== To do ==
- 1) Using the discussion of religion in the game, determine whether each statement agrees with the text: (a) The opening post says the AI sends out far fewer missionaries than in Civ6. (b) A later post says players can attack enemy missionaries. (c) One post reports the religion crisis occurring in fewer than one in ten games. Answer each with yes or no and quote the deciding words.
- 2) Reproduce the part of the discussion of religion in the game between "It seems the" and "breeze every time.", inclusive.

== Source passage ==
After a few games, I have a new-found love for the way the game does religion, contrary to what others have said (including myself in initial impressions!). First off (and this might be from the patch) the AI is not spamming missionaries nearly as much as in Civ6. Second, if you let religion go, and convert the # of cities you need for your objective, the game doesn't try to fight you. That is to say, the AI will not go out of its way to convert cities from your religion. If you convert cities to achieve your cultural legacy path, and then let it go completely, it ends up evening out that each religion has a fairly equal representation across the board. I think this is by design. I, for one, appreciate the absence of religious combat and missionary spam. Religion in this case is a sort of ambient, passive feature after the actions you take to achieve a legacy path. Then, it is variable: if you chose a belief that benefits from more cities following your religion, you can opt to go in that direction, but you are by no means forced to. I feel a lot less pressure in concentrating on religion than in Civ6.
I feel the same way. I basically abandoned religious play in most games, I just get the relics and have a few missionaries at the right time to complete the military path as well. It works in most games, and it doesn't feel annoying. Gamey and pointless? Maybe. But it's definitely a step up from VI for me. That doesn't mean there's no room for improvement though.
 
After you play a few more games, you may feel differently. In some games the AI is CONSTANTLY converting your cities. This is normally a minor annoyance, as in most situations you have no reason to care what religion your cities are (which is a problem in itself), but in some situations (most notably the plague or religion crises in which having your religion change causes significant penalties) it's a serious pain in the butt. Since there is no way to deter or even attack missionaries, you have no choice but to dedicate production to your own missionaries and play whack-a-mole. What fun.
 
After you play a few more games, you may feel differently. In some games the AI is CONSTANTLY converting your cities. This is normally a minor annoyance, but in some situations (most notably the religion crisis in which having your religion change causes significant penalties) it's a serious pain in the butt. Since there is no way to deter or even attack missionaries, you have no choice but to dedicate production to your own missionaries and play whack-a-mole. What fun.
I may have been very lucky, but I had this particular crisis in less than 1/10 of my games.
 
but in some situations (most notably the plague or religion crises in which having your religion change causes significant penalties) it's a serious pain in the butt. Since there is no way to deter or even attack missionaries, you have no choice but to dedicate production to your own missionaries and play whack-a-mole. What fun.
It seems the effects of those crises are influenced by your choice of answer during its first narrative event. I don’t find the plague crisis to have impact either way, but for the religious crisis if you choose the answer that’s something like “all religions must be tolerated”, then the punishment is the opposite - you’re penalized in settlements that do follow your religion. I always choose this option given the AI’s missionary spam (yes, they still spam them - we just don’t care or notice as much anymore because of how inconsequential religion is), and this crisis has been an absolute breeze every time.

(Saved data entries)

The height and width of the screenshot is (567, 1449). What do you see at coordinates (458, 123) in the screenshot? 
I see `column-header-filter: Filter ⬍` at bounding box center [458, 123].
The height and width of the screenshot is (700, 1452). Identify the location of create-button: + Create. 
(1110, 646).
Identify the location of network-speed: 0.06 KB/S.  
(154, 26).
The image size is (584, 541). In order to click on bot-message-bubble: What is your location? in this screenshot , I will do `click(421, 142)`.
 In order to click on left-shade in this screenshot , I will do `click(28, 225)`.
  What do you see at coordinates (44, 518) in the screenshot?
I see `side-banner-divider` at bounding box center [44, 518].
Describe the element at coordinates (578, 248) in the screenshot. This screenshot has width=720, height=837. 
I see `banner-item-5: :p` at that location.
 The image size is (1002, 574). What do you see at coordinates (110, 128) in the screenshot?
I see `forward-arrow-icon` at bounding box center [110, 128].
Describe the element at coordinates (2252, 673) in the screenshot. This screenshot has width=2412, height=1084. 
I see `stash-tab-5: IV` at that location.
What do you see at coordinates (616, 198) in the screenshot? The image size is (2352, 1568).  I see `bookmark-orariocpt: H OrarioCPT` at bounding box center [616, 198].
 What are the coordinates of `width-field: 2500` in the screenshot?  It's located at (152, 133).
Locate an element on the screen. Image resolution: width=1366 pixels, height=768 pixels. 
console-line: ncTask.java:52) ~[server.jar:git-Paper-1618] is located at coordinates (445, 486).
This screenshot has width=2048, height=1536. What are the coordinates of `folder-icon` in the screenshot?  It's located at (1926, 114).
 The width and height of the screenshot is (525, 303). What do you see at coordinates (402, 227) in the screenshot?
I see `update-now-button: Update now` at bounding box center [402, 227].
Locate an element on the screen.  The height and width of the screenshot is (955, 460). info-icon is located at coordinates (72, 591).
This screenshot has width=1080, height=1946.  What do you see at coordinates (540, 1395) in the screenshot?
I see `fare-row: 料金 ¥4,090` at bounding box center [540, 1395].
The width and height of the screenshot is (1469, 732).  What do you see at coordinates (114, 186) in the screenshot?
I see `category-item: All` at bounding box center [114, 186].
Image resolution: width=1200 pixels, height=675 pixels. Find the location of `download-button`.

== Problem solutions ==
- 1)
(a) Yes: "the AI is not spamming missionaries nearly as much as in Civ6"
(b) No: "Since there is no way to deter or even attack missionaries"
(c) Yes: "I had this particular crisis in less than 1/10 of my games."

- 2)
It seems the effects of those crises are influenced by your choice of answer during its first narrative event. I don’t find the plague crisis to have impact either way, but for the religious crisis if you choose the answer that’s something like “all religions must be tolerated”, then the punishment is the opposite - you’re penalized in settlements that do follow your religion. I always choose this option given the AI’s missionary spam (yes, they still spam them - we just don’t care or notice as much anymore because of how inconsequential religion is), and this crisis has been an absolute breeze every time.